Body Weight, Weight Change, and Mortality Risk

Abstract

Many studies find that overweight people have lower mortality than people with clinically normal body weight, despite higher rates of disease onset. One popular hypothesis to explain this is "reverse causation": the idea that while weight affects health, health also affects weight. Specifically, the hypothesis states that death risk typically increases with body weight, all else being equal, but that sickness-induced weight loss creates a spurious association between low (though clinically normal) body weight and high mortality. The hypothesis remains largely untested, however. This dissertation assesses its plausibility.
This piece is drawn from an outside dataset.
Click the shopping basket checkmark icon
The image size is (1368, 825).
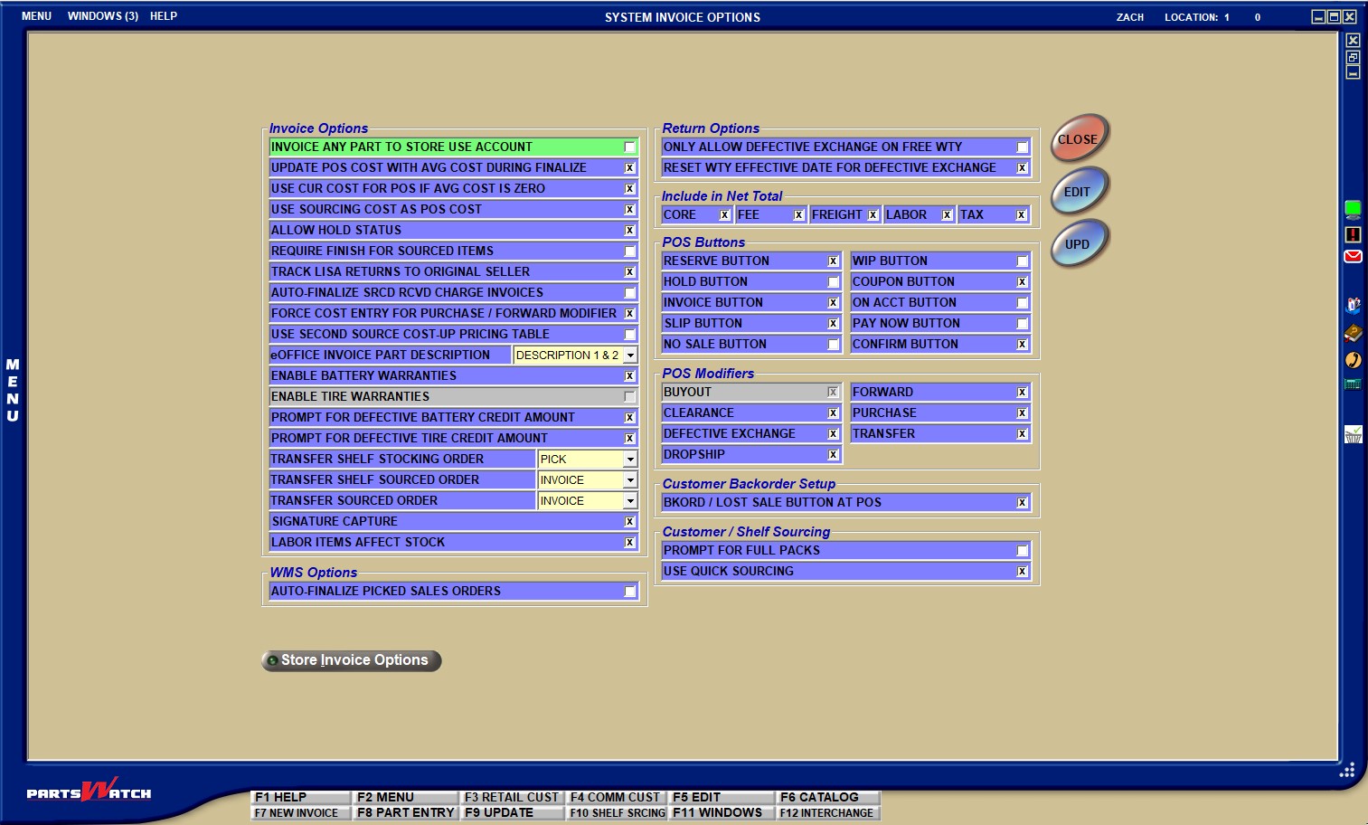[x=1353, y=435]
Chapter 1 tests whether past weight loss can account for elevated death rates among people with clinically normal body mass index (BMI). Data come from five longitudinal surveys, each based in a different country: Australia, Costa Rica, England, Taiwan, and the USA. The study uses logistic regression with P-splines and finds that, in all five surveys, lowest mortality occurs among the overweight, adjusting for age (range: 50-79), age squared, sex, and smoking. However, people losing weight have higher mortality than weight-gainers or weight-maintainers. Adjusting the BMI--mortality curve for weight change thus attenuates the overweight longevity advantage. This provides modest support for the reverse causation hypothesis.

Chapter 2 explores possible reasons for high mortality among weight-losers, testing whether diagnosed disease predicts subsequent or concurrent weight loss in two population-based surveys: one in Costa Rica and one in England. The study uses logistic regression to estimate associations of two weight loss outcomes with six (self-reported) diagnoses -- cancer, diabetes, heart attack, stroke, arthritis, and lung disease -- adjusting for age (range: 52-79), sex, smoking, and initial BMI. Associations between disease and weight loss are more apparent in England than in Costa Rica. This suggests the impact of reverse causation could vary across populations.

Finally, Chapter 3 uses simulation to demonstrate that any of three competing hypotheses could explain a longevity advantage among the overweight. Where death risk increases with BMI, even modest sickness-induced weight loss is sufficient to produce the phenomenon. However, the simplest models of reverse causation are still surprisingly complex. Together, the three chapters provide tentative support for the reverse causation hypothesis.